---
name: meta-llama3-3b-auto-finetune
description: Automated end-to-end pipeline to generate training data, fine-tune Meta Llama 3 (3B) with adapters, run adapter and merged-model tests, convert to GGUF, quantize, and produce final tested model. Triggers: "auto-finetune", "finetune pipeline", "llama3 3b pipeline"
---
name: meta-llama3-3b-auto-finetune
description: Automated end-to-end pipeline to generate training data, fine-tune Meta Llama 3 (3B) with adapters, run adapter and merged-model tests, convert to GGUF, quantize, and produce final tested model.
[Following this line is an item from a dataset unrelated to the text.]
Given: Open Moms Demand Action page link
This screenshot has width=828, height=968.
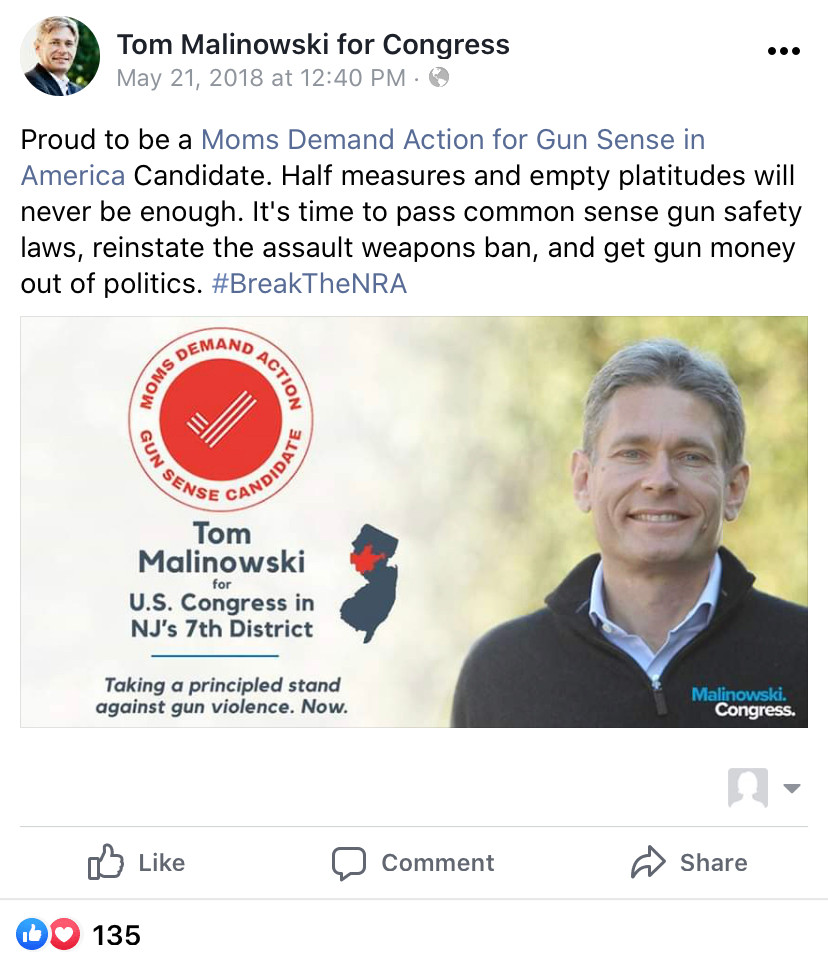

Triggers: "auto-finetune", "finetune pipeline", "llama3 3b pipeline"

---

# Skill: Meta Llama 3 (3B) Automatic Fine-tune Pipeline

Purpose

This Skill defines a fully automated pipeline that: automatically generates task-specific training data, fine-tunes Meta Llama3 3B using adapter-style training (PEFT), runs tests on adapter-only checkpoints, merges adapters into the base model and re-tests, converts the merged model to GGUF format, performs quantization, and runs final tests. The pipeline is intended for single-developer use on a personal laptop or server and will provide brief notifications at key milestones.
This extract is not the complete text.